Segment Open
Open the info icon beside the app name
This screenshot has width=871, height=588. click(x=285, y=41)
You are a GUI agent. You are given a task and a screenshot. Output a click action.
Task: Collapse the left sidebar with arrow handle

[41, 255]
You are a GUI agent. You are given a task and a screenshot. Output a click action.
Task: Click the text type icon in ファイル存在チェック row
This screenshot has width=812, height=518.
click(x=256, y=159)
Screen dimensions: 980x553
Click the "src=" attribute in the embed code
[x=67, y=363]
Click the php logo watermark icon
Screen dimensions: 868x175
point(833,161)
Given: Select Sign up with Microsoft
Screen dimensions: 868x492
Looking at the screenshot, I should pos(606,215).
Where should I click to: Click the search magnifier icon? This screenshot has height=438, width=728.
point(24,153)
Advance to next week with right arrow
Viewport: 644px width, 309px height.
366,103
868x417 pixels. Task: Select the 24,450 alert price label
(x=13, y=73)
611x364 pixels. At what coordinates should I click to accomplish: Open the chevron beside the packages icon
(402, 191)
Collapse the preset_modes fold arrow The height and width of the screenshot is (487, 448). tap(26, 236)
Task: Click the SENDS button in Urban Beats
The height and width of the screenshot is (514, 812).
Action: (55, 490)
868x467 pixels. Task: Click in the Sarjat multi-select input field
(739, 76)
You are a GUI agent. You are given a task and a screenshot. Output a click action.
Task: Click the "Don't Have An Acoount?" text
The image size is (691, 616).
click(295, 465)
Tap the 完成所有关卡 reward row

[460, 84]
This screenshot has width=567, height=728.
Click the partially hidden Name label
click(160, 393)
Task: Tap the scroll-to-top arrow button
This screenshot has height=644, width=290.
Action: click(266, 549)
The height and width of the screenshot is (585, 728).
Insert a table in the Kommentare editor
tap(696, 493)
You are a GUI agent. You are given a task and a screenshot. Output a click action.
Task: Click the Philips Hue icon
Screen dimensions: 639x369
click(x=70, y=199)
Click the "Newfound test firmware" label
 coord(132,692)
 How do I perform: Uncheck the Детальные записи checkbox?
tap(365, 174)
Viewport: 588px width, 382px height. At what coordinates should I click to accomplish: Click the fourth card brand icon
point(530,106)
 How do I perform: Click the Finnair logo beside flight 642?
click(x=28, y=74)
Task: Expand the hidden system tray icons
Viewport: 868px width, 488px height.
Segment Closed
» GOAL OF THE EXERCISE
Return the lines above, from the one containing "Screen dimensions: 868x492" to the end, exactly as they stand.

» TASK SOLUTION
Screen dimensions: 868x492
Looking at the screenshot, I should pos(606,215).
Where should I click to: Click the search magnifier icon? This screenshot has height=438, width=728.
point(24,153)
Advance to next week with right arrow
Viewport: 644px width, 309px height.
366,103
868x417 pixels. Task: Select the 24,450 alert price label
(x=13, y=73)
611x364 pixels. At what coordinates should I click to accomplish: Open the chevron beside the packages icon
(402, 191)
Collapse the preset_modes fold arrow The height and width of the screenshot is (487, 448). tap(26, 236)
Task: Click the SENDS button in Urban Beats
The height and width of the screenshot is (514, 812).
Action: (55, 490)
868x467 pixels. Task: Click in the Sarjat multi-select input field
(739, 76)
You are a GUI agent. You are given a task and a screenshot. Output a click action.
Task: Click the "Don't Have An Acoount?" text
The image size is (691, 616).
click(295, 465)
Tap the 完成所有关卡 reward row

[460, 84]
This screenshot has width=567, height=728.
Click the partially hidden Name label
click(160, 393)
Task: Tap the scroll-to-top arrow button
This screenshot has height=644, width=290.
Action: click(266, 549)
The height and width of the screenshot is (585, 728).
Insert a table in the Kommentare editor
tap(696, 493)
You are a GUI agent. You are given a task and a screenshot. Output a click action.
Task: Click the Philips Hue icon
Screen dimensions: 639x369
click(x=70, y=199)
Click the "Newfound test firmware" label
 coord(132,692)
 How do I perform: Uncheck the Детальные записи checkbox?
tap(365, 174)
Viewport: 588px width, 382px height. At what coordinates should I click to accomplish: Click the fourth card brand icon
point(530,106)
 How do I perform: Click the Finnair logo beside flight 642?
click(x=28, y=74)
Task: Expand the hidden system tray icons
Viewport: 868px width, 488px height.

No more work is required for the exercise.